4. The method for predicting output of a distributed photovoltaic system based on a small fluctuation weather satellite cloud image according to claim 1, wherein in step S5, a motion vector average value is calculated by adopting the following formula:

wherein N is the number of pixel points, u _i and V_i Representing the speeds in the horizontal and vertical directions, e _x and e_y Refers to two directions;meaning the average value of motion vectors of all pixels;

calculating the number M of pixel points passing through by cloud motion in a specified time scale by using a cloud motion average vector, wherein the number M of pixel points is a rounding value;

analyzing each pixel of the relevant area to obtain a cloud index;

the pixel intensity is denoted by E and,

E(t)＝I ₀ ρcos(θ(t))^((1+α))

where t is time, E (t) is pixel intensity at a particular time, and θ (t) is the angle at a particular time;

ρ＝E(t)/(I ₀ cos(θ(t))^((1+α)))

wherein ρ is the pixel reflectivity, α is the empirical coefficient, I ₀ Is the solar radiation constant outside the earth;

n＝(ρ-ρ_max)/(ρ_max-ρ_min)

wherein ρ_max and ρ_min are the maximum and minimum values calculated from the history picture, respectively;

correcting a pixel area corresponding to the ground distributed photovoltaic system by using a solar space-time model, respectively converting deltay and deltax into pixel points according to proportion, and correcting e by using deltax _x Offset in the transverse direction, e is corrected by Δy _y Offset in the longitudinal direction;

Δx＝-h tanθsinω

Δy＝-h tanθcosω

wherein h is the measured cloud height;

selecting pixel points according to the opposite direction of the cloud motion direction by utilizing the cloud index of each pixel point and the number M of the pixel points, and calculating an average value n of the cloud indexes;

constructing a cloud index operator: n, n ² 、1/n、ln(n)、e ⁿ 。

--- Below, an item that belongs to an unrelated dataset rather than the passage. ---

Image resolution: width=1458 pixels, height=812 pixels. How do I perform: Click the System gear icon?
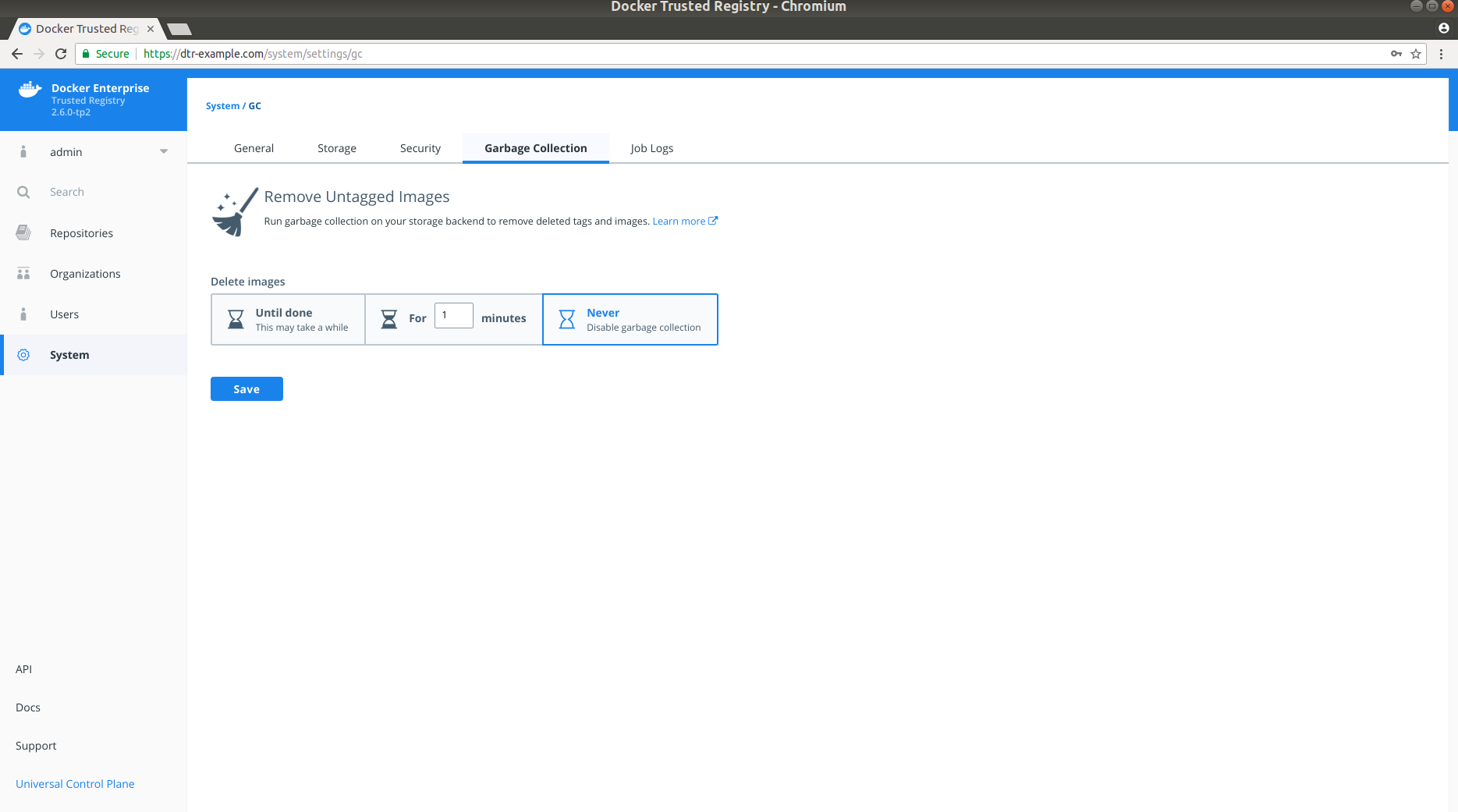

5. The method for predicting output of a distributed photovoltaic system based on a small fluctuation weather satellite cloud image according to claim 1, wherein in step S6, a normalization processing formula is as follows:

X′(i)＝(X(i)-X _min (i))/(X _max (i)-X _min (i))

wherein X' (i) is normalized value, X (i), X _max (i)、X _min (i) Respectively a sample actual value, a sample maximum value and a sample minimum value;

the Elman neural network is trained, and the training method of the Elman neural network is a random training verification method, and the process is as follows:

6.1 70% of the data packets to be learned are used for training, and the rest of the data are used for testing;

6.2 The data of the training part are further divided into 20 subsets according to the sunny days, cloudy days and cloudy days of weather conditions, and the data in the subsets are randomly ordered;

6.3 Random selection of a plurality of homogeneous subsets for training Elman neural networks;

6.4 A trained Elman neural network, testing through prepared test data;

6.5 And stopping training after the test result meets the actual requirement.

6. The method for predicting output of a distributed photovoltaic system based on a small fluctuation weather satellite cloud image according to claim 1, wherein in step S7, the calculated input variable parameters are input to an Elman neural network model to obtain a prediction result, and the prediction data of each grid is accumulated to be used as regional photovoltaic system output prediction data.